The strange and fatal attraction of statism
Friday, October 10, 2008 at 02:51PM The question is -- Why are voters attracted to statists like Obama? Is it merely a reaction to difficult economic times? So, we say -- The economy is terrible and since a Republican is president, I will vote for the Democrat, Obama. Perhaps.
So let's look at what Obama believes. He believes that free enterprise has failed and that those who say - let the free market work -- have misled people and created the economic meltdown that is now taking place. Let's set aside the fact that a free free-market has never existed, and go with what he probably means -- that to the extent the market has been allowed to operate without strict government control and design, it has failed.
This tells me that Obama, and those like him, believe the only way for the economy to work equally for all and to establish justice for all is through government control and design -- that the parts of the market that've been left to sponaneous order have caused inequality and injustice.
Obama, and those like him, believe no parts of the economy should go uncontrolled and that right and proper design will achieve the goals of social engineering which small amounts of freedom throughout the market have thwarted. Freedom either works or it doesn't -- you can't have it both ways -- plus he and his cohorts have chided Bush/McCain for their free market policies (what a joke). He believes that operations like ACORN are necessary as activist efforts to help achieve the goals of equality and justice.
Let's also forget for the moment that designs to implement equality and justice have led to the present financial freeze and miscalculations, then ask what Obama might attempt to implement in order to properly design the best of all possible worlds. He will need to take a huge amount of money from those who produce wealth in order to redesign the economy. He will need to help struggling home owners who can't pay their mortgages and he will need to strengthen entitlement programs to support those who have been left behind in the age of technology. This can be done by giving more money to people directly or by forcing financial institutions to work out plans to help those who can't pay for what they've borrowed.
He will need to control private enterprise in a much more active fashion, using the coercive power of the government to transfer a large amount of wealth -- the particulars of how it's done are just a matter of committee decisions, but he will have to exercise much more control over private concerns. Let's forget for a while how businesses will react -- if they leave the country, go out of business, lay people off, whatever, it's something to put on hold for right now, because the critical goal is to achieve equality and justice.

DATA SEGMENT:
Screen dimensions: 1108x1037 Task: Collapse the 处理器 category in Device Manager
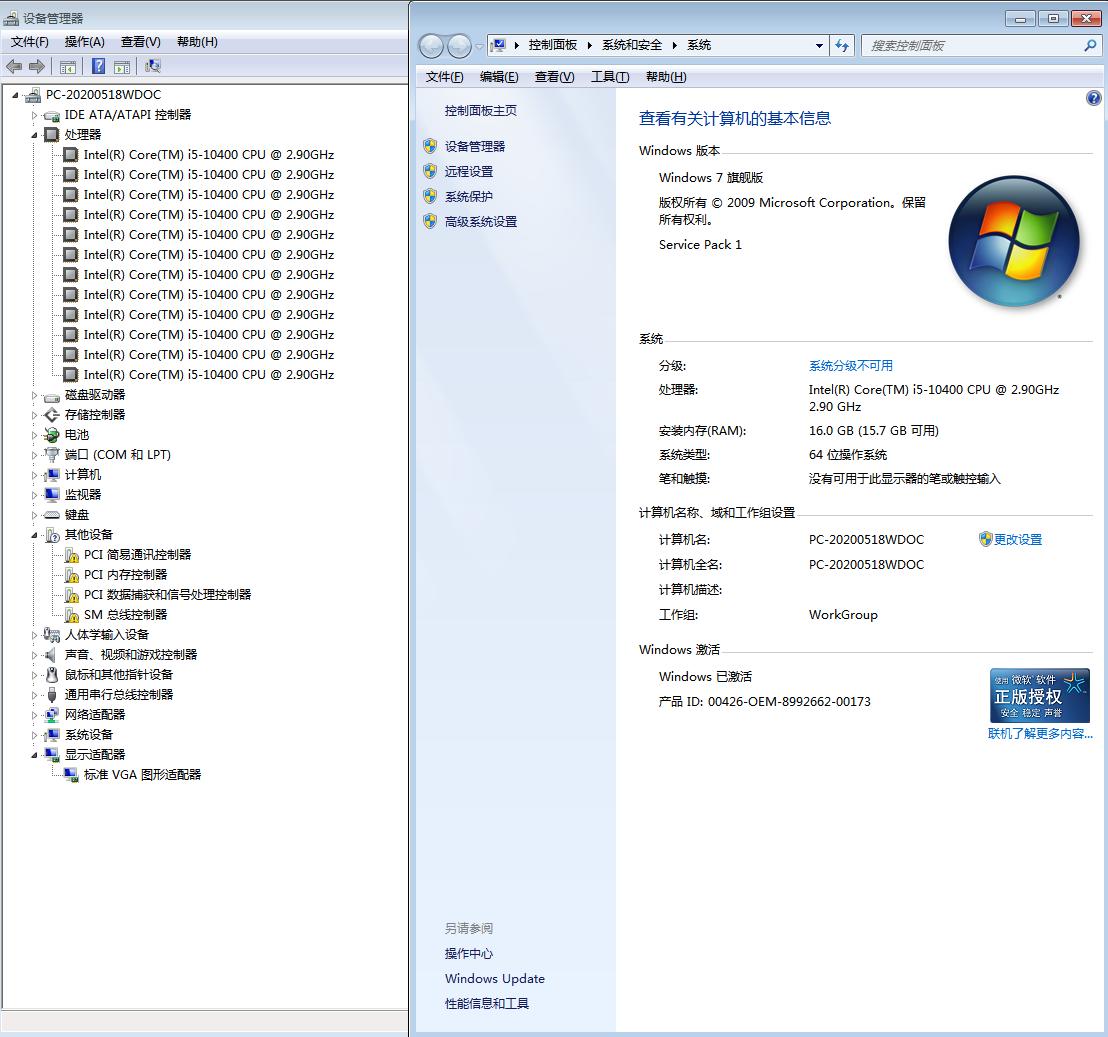(35, 134)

BRIEF:
Reproduce, word for word, the part of the post on statism from "Obama, and those like him, believe no" to "of equality and justice.".

FULL SOLUTION:
Obama, and those like him, believe no parts of the economy should go uncontrolled and that right and proper design will achieve the goals of social engineering which small amounts of freedom throughout the market have thwarted. Freedom either works or it doesn't -- you can't have it both ways -- plus he and his cohorts have chided Bush/McCain for their free market policies (what a joke). He believes that operations like ACORN are necessary as activist efforts to help achieve the goals of equality and justice.